## Task instructions
Could you count the lines below that include the word "height" and give only the number?

## The records

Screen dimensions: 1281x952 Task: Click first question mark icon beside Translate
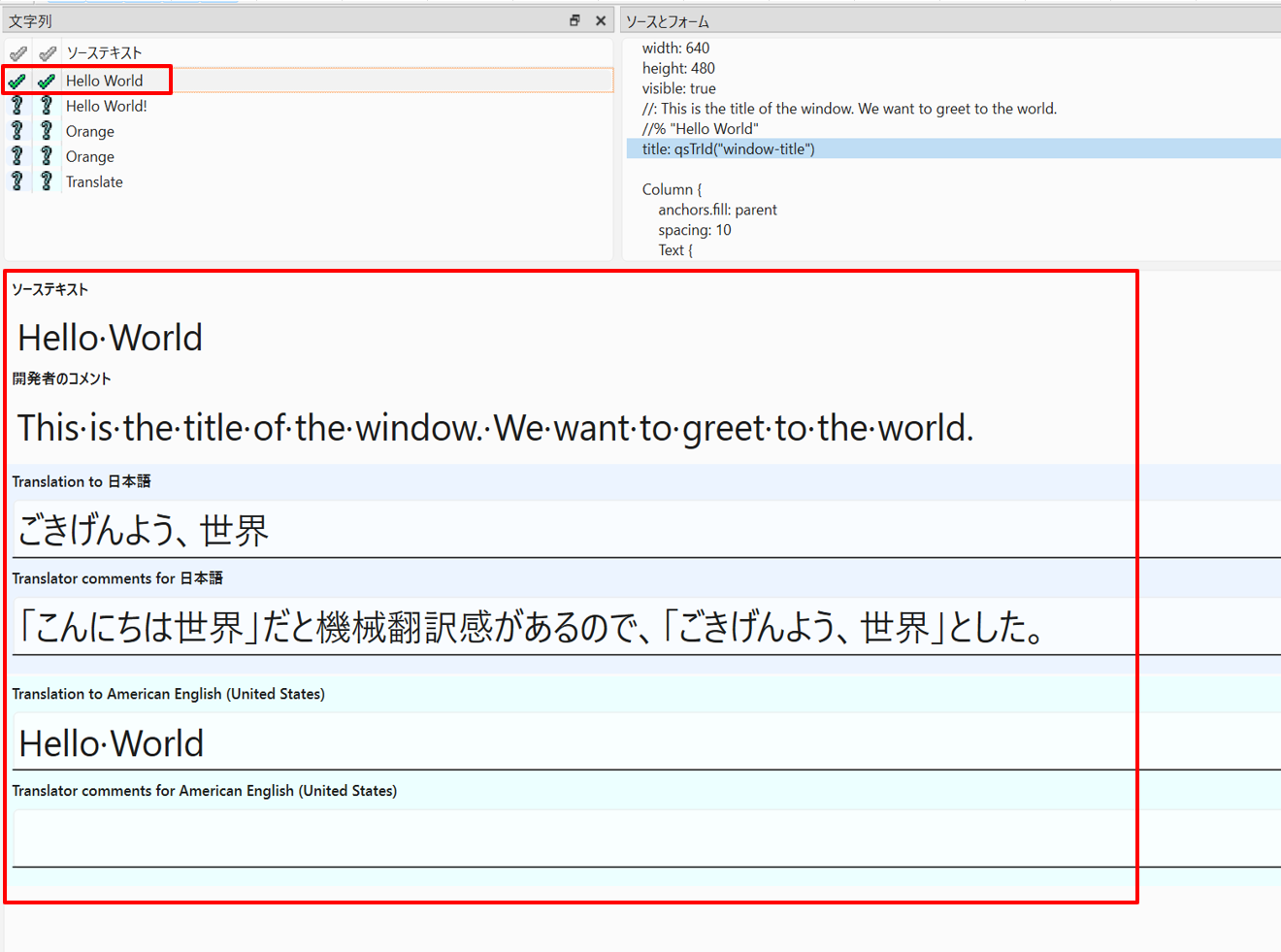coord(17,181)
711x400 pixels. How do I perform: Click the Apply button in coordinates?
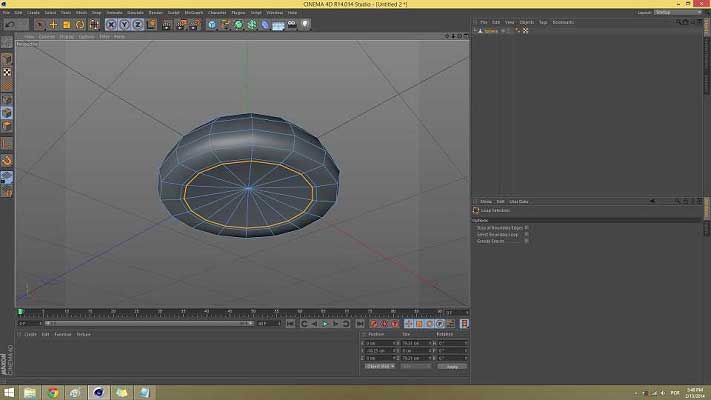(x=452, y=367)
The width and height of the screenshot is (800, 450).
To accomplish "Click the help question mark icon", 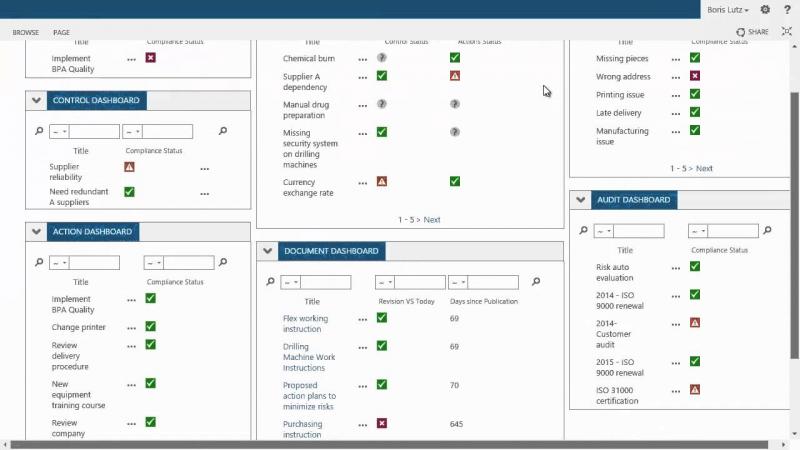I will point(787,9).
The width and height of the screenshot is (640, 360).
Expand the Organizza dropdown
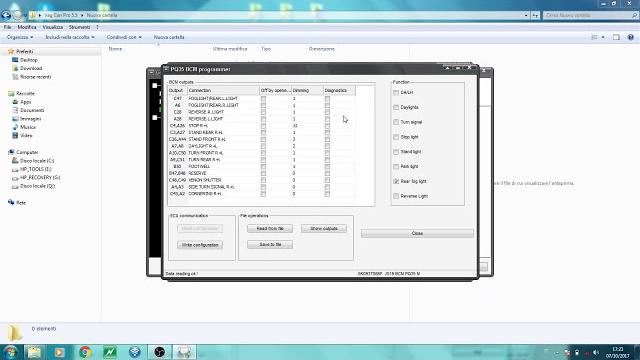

## Final answer
2